Hospital for Joint Diseases v Lincoln Gen. Ins. Co.
2008 NY Slip Op 07619 [55 AD3d 543]
October 7, 2008
Appellate Division, Second Department
Published by New York State Law Reporting Bureau pursuant to Judiciary Law § 431.
As corrected through Wednesday, December 10, 2008

Hospital for Joint Diseases, as Assignee of Maritza DeThomas, Appellant,
Lincoln General Insurance Company, Respondent.

[*1] Joseph Henig, P.C., Bellmore, N.Y., for appellant.

Nancy S. Linden (Bruno, Gerbino & Soriano, LLP, Melville, N.Y. [Charles W. Benton], of counsel), for respondent.

In an action to recover no-fault medical benefits under an insurance contract, the plaintiff appeals from an order of the Supreme Court, Nassau County (Brandveen, J.), dated March 25, 2008, which granted the defendant's motion to vacate a clerk's judgment of the same court entered October 10, 2007, in its favor and against the defendant in the principal sum of $51,585.52, upon the defendant's failure to appear or answer the complaint.

Ordered that the order is affirmed, with costs.

Service upon the defendant was effectuated through delivery of the summons and complaint upon the Assistant Deputy Superintendent and Chief of Insurance pursuant to Insurance Law § 1212 (see New York & Presbyt. Hosp. v Allstate Ins. Co., 29 AD3d 968 [2006]; Kaperonis v Aetna Cas. & Sur. Co., 254 AD2d 334 [1998]). Although the defendant's motion was made pursuant to CPLR 5015 (a) (1), under the circumstances of this case, it may be treated as a motion made under CPLR 317 as well (see Eugene Di Lorenzo, Inc. v A.C. Dutton Lbr.

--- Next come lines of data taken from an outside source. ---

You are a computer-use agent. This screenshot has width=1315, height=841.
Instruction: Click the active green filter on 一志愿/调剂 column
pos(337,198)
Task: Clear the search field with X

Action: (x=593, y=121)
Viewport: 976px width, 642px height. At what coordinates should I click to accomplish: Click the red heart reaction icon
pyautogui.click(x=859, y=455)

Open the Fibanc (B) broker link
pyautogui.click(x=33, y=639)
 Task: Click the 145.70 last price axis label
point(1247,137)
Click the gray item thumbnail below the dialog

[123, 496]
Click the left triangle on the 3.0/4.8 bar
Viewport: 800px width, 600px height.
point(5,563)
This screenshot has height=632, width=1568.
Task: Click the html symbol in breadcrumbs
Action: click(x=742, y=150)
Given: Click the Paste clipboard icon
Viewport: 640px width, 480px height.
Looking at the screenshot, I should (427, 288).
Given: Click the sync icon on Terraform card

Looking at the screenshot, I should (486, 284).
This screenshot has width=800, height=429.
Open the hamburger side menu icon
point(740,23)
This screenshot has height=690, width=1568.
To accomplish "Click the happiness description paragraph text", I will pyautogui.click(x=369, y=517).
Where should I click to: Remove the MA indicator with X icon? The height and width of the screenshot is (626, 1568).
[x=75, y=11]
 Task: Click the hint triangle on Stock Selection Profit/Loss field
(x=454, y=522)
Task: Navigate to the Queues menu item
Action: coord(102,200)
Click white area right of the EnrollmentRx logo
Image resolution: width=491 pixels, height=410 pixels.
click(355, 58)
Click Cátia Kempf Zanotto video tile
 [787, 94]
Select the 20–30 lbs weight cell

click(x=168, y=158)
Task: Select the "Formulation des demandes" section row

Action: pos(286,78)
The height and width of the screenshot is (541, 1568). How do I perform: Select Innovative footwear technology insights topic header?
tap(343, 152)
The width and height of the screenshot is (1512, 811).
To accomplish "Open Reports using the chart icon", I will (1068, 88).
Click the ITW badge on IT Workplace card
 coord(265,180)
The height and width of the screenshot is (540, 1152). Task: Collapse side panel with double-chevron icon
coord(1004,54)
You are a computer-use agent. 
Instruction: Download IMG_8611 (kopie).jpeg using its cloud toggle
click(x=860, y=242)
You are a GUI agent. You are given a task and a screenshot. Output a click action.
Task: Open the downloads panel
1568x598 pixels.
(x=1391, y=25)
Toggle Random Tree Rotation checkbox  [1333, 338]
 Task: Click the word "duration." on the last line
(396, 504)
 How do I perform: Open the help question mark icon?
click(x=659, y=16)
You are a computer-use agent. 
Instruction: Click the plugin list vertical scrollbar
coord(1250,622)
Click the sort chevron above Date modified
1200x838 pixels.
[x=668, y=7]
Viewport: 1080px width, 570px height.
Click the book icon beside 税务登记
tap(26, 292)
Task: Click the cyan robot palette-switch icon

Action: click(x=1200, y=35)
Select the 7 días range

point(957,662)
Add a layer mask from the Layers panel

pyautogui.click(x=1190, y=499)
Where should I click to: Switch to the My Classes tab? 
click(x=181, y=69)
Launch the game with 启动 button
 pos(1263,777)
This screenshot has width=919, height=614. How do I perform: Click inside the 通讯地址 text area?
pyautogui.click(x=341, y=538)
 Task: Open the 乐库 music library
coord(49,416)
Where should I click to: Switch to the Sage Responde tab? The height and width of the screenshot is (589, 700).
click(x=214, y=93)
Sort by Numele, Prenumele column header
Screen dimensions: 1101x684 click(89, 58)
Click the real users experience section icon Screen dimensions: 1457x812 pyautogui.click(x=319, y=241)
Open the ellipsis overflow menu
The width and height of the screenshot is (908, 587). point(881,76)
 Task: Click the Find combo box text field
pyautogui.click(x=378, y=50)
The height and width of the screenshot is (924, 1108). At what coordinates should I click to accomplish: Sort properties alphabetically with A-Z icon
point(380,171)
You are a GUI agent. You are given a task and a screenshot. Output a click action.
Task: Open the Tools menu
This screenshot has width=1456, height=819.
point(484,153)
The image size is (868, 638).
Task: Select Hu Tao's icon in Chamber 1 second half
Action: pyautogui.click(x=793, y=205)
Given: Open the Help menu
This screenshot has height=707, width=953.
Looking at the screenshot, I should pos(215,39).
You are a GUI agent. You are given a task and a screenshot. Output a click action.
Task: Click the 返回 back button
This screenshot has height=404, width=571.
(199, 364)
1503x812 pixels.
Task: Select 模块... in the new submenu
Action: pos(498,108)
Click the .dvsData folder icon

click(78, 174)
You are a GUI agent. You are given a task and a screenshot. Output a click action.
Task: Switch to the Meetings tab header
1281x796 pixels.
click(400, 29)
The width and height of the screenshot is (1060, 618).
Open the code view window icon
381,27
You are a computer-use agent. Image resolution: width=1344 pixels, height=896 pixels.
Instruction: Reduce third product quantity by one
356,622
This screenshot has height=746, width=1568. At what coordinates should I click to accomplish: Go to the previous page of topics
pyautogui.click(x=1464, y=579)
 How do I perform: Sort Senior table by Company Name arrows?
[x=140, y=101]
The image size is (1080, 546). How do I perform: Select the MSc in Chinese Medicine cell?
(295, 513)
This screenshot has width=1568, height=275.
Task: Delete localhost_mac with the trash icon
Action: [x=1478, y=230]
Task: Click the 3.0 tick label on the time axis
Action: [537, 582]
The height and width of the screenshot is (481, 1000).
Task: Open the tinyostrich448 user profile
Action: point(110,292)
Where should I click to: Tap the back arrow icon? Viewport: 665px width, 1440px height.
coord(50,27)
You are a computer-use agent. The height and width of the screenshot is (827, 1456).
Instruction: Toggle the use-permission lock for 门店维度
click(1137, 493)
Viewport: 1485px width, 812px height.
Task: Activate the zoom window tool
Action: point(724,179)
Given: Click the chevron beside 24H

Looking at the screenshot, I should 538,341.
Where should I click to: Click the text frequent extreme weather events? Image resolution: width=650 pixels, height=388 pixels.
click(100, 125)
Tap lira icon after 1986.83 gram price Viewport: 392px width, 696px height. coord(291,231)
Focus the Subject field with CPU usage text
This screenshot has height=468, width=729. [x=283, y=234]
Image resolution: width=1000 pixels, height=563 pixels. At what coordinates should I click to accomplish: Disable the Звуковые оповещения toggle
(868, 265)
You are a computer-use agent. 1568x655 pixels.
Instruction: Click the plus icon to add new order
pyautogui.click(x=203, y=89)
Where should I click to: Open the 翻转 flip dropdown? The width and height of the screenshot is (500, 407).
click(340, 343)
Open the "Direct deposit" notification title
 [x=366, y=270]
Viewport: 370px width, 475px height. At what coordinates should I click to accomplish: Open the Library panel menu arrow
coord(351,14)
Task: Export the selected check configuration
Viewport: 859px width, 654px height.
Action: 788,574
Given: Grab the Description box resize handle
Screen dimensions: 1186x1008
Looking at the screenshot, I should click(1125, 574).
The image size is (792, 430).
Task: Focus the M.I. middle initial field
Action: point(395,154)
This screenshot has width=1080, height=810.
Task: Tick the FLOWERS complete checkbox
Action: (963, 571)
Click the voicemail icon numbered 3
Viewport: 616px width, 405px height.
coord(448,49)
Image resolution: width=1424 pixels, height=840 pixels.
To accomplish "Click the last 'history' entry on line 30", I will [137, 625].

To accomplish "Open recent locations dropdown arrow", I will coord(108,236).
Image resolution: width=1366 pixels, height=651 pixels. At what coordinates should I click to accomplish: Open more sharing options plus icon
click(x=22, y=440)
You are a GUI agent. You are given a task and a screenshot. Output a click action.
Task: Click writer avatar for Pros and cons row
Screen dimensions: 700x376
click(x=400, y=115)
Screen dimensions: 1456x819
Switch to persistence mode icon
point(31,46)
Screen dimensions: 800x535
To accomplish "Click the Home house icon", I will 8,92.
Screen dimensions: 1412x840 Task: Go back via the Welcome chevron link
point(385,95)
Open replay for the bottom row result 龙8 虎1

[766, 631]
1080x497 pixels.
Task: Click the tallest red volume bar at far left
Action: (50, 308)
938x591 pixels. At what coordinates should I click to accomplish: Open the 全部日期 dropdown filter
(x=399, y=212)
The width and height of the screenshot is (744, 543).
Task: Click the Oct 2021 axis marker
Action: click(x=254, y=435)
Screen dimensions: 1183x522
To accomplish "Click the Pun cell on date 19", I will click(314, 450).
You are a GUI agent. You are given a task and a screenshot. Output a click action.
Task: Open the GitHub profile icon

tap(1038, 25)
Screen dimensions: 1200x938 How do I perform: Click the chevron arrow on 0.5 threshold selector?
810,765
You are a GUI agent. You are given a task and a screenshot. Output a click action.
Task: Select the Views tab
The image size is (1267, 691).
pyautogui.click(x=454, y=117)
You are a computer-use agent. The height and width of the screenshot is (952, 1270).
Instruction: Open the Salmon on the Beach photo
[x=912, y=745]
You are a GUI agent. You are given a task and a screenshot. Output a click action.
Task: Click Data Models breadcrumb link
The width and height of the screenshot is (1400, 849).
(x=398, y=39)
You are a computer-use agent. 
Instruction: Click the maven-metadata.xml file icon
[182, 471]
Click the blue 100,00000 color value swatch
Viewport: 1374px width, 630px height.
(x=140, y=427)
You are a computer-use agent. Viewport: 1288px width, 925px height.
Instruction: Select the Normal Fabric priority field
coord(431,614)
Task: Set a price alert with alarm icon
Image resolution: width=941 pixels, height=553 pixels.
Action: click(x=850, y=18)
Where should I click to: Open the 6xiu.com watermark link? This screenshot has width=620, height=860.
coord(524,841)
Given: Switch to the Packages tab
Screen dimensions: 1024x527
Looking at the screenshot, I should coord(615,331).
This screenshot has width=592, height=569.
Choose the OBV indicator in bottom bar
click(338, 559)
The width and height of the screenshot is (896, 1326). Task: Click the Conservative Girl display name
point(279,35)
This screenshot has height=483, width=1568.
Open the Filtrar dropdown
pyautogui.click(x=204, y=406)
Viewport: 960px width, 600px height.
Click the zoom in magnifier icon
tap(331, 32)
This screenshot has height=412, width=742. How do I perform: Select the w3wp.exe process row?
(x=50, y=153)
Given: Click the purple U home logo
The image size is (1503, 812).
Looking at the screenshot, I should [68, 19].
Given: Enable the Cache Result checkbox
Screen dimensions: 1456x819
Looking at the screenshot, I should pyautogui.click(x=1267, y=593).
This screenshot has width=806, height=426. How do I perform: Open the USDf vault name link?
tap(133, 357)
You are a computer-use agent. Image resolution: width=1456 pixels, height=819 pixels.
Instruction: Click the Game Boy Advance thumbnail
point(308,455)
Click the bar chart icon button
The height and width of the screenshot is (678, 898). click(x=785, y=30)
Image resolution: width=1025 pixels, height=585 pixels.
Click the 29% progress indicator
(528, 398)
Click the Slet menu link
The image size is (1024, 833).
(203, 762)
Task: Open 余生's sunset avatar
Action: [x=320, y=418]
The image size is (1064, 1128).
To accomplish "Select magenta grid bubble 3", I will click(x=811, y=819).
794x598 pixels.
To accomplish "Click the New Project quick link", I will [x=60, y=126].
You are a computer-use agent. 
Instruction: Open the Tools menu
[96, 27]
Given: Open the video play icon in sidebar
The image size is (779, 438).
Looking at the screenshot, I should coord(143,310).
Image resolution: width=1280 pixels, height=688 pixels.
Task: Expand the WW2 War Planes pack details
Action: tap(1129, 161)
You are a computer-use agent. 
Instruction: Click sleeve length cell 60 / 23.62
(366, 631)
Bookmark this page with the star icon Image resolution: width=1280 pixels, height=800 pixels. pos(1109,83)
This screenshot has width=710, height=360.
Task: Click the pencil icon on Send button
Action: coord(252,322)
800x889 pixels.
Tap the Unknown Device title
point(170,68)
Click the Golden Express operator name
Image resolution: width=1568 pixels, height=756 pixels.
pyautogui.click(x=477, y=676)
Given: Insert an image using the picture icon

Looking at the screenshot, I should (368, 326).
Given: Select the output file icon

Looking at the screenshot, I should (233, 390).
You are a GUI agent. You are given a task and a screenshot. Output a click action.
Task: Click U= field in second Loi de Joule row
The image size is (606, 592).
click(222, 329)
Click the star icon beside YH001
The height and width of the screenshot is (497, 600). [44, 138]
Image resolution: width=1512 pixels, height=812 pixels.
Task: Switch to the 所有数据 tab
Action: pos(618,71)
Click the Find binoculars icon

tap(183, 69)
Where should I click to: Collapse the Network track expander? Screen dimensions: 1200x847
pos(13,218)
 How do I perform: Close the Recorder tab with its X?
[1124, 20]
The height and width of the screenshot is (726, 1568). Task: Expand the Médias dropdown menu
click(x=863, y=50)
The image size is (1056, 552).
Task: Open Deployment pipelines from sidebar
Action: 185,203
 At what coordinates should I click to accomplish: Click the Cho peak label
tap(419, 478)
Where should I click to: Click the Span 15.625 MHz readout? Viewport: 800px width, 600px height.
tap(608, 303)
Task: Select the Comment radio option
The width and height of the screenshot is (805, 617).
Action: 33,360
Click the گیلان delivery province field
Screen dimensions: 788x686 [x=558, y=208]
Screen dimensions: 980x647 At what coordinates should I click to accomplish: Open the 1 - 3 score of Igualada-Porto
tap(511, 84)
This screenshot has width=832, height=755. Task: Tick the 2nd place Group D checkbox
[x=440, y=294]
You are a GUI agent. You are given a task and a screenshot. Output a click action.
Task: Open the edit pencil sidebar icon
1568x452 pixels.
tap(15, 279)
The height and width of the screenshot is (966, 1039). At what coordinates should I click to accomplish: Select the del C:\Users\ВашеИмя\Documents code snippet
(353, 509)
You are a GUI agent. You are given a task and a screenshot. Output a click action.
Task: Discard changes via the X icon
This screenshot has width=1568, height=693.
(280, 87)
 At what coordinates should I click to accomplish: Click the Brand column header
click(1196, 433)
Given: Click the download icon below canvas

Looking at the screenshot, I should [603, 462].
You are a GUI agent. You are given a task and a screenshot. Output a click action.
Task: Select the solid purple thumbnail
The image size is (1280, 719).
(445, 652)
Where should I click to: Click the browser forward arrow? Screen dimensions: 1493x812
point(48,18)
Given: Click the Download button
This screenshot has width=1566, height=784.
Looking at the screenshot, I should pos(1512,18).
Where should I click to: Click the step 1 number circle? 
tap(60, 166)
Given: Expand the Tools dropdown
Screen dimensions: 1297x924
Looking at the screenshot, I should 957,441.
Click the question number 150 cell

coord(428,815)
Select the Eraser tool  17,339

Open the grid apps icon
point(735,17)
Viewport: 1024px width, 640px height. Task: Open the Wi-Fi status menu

Co., 67 NY2d 138, 142-143 [1986]; Mann-Tell Realty Corp. v Cappadora Realty Corp., 184 AD2d 497, 498 [1992]).

The defendant met its burden of showing that it did not receive actual notice of the summons [*2]in time to defend with an affidavit of its claims manager detailing its standard office practice concerning the handling of summonses and complaints, and asserting that the summons and complaint in this action was not received until after the entry of judgment (see Marine v Federal Ins. Co., 293 AD2d 721 [2002]). The plaintiff's proof was insufficient to rebut that showing (see Matter of Phoenix Ins. Co. v Tasch, 306 AD2d 288 [2003]). Moreover, the defendant established that it may have a meritorious defense to the action (see Taieb v Hilton Hotels Corp., 60 NY2d 725, 727 [1983]; Hospital for Joint Diseases v State Farm Mut. Auto. Ins. Co., 8 AD3d 533, 535 [2004]; Presbyterian Hosp. in City of N.Y. v General Acc. Ins. Co. of Am., 229 AD2d 479, 480 [1996]; Presbyterian Hosp. in City of N.Y. v Liberty Mut. Ins. Co., 216 AD2d 448 [1995]). Accordingly, the defendant's motion to vacate the clerk's judgment entered upon its failure to appear or answer was properly granted. Fisher, J.P., Lifson, Covello, Balkin and Belen, JJ., concur.